▶ **TRECHO DO DOCUMENTO**:
○ ○ ○ ○ ○ ○ ○

Ou seja, segundo o advogado especialista em liberdade de expressão e digital, André Marsiglia, a ministra deve manter a atuação que tem sido adotada pelo Tribunal nos últimos anos na qual o órgão vem extrapolando sua função de evitar que campanhas eleitorais sejam marcadas por sujeira, trapaça e notícias falsas. Em diversos casos a Corte criou conceitos arbitrários e acabou impedindo a divulgação de fatos verdadeiros e realizou até censura prévia de conteúdos.
Marsiglia afirma que a tendência "linha dura" não se deve necessariamente ao próprio Moraes, mas a uma postura do STF que é estendida à Corte Eleitoral.
“Entendo que Moraes não age apenas em nome próprio. Acredito que ele seja porta-voz de uma postura linha dura do próprio STF. Por isso, Carmen Lúcia será, a meu ver, a continuidade de um cenário com jurisprudências agressivas e até mesmo decisões de censura no âmbito das redes sociais”, disse.

○ ○ ○ ○ ○ ○ ○

▶ **ENUNCIADO A**:
Pode reproduzir o trecho sobre a Corte Eleitoral, começando nas palavras "Ou seja, segundo" e parando depois de "prévia de conteúdos.", trocando "notícias falsas" por "desinformação"?
▶ **ENUNCIADO B**:
Pode retomar o trecho sobre a Corte Eleitoral e dar continuidade a ele a partir do ponto em que termina?
O material não guarda relação com o trecho sobre a Corte Eleitoral.

▶ **DADOS EXIBIDOS**:
○ ○ ○ ○ ○ ○ ○

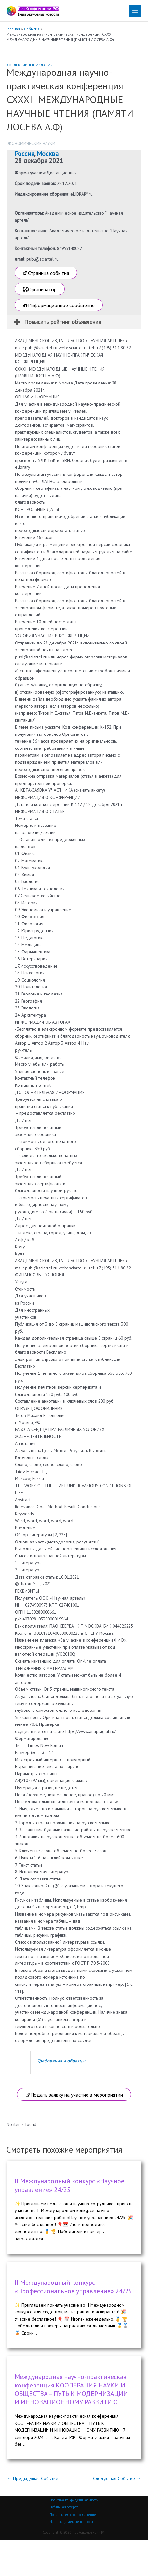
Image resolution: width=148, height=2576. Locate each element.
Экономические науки (31, 143)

○ ○ ○ ○ ○ ○ ○

▶ **RESPOSTA A**:
Ou seja, segundo o advogado especialista em liberdade de expressão e digital, André Marsiglia, a ministra deve manter a atuação que tem sido adotada pelo Tribunal nos últimos anos na qual o órgão vem extrapolando sua função de evitar que campanhas eleitorais sejam marcadas por sujeira, trapaça e desinformação. Em diversos casos a Corte criou conceitos arbitrários e acabou impedindo a divulgação de fatos verdadeiros e realizou até censura prévia de conteúdos.

▶ **RESPOSTA B**:
O jurista diz que Cármen Lúcia esteve à frente da uma decisão do TSE chamada resolução 23.732, sobre propaganda eleitoral que levou o Google a não veicular publicidade eleitoral no pleito municipal de 2024em seus anúncios. Dentre outros pontos, a resolução confere uma amplitude tal aos temas que podem ser entendidos como publicidade eleitoral que, basicamente, qualquer anúncio político nas redes ou apps está passível de ser enquadrado nessa categoria.
Ela já deu declarações nesse ano de que combaterá “políticas antidemocráticas” e de que o papel do STF tem de ser ativista, pois ela não será juíza de “um mundo caduco”. “São declarações muito próximas do que Moraes e Barroso [o ministro do STF Luís Roberto Barroso], os ministros que mais se expõem, têm dito na imprensa”, disse o analista.
No entanto, essa tendência mais intervencionista pode ser contrabalançada. A saída de Moraes abre uma vaga que será preenchida por André Mendonça, que deixa o cargo de ministro substituto para ser titular no TSE.
O advogado especialista em Direito Eleitoral, Adriano Soares da Costa, avalia que a chegada de Mendonça pode resultar em uma mudança parcial da Corte. Ele afirma que, pelo perfil do ministro, os entendimentos sobre liberdade de expressão e, por exemplo, dos limites à aplicação do conceito de abuso de poder (econômico e político) podem voltar à tradição do TSE, “sem a característica expansiva que lhe deu a Corte sob a presidência de Moraes”.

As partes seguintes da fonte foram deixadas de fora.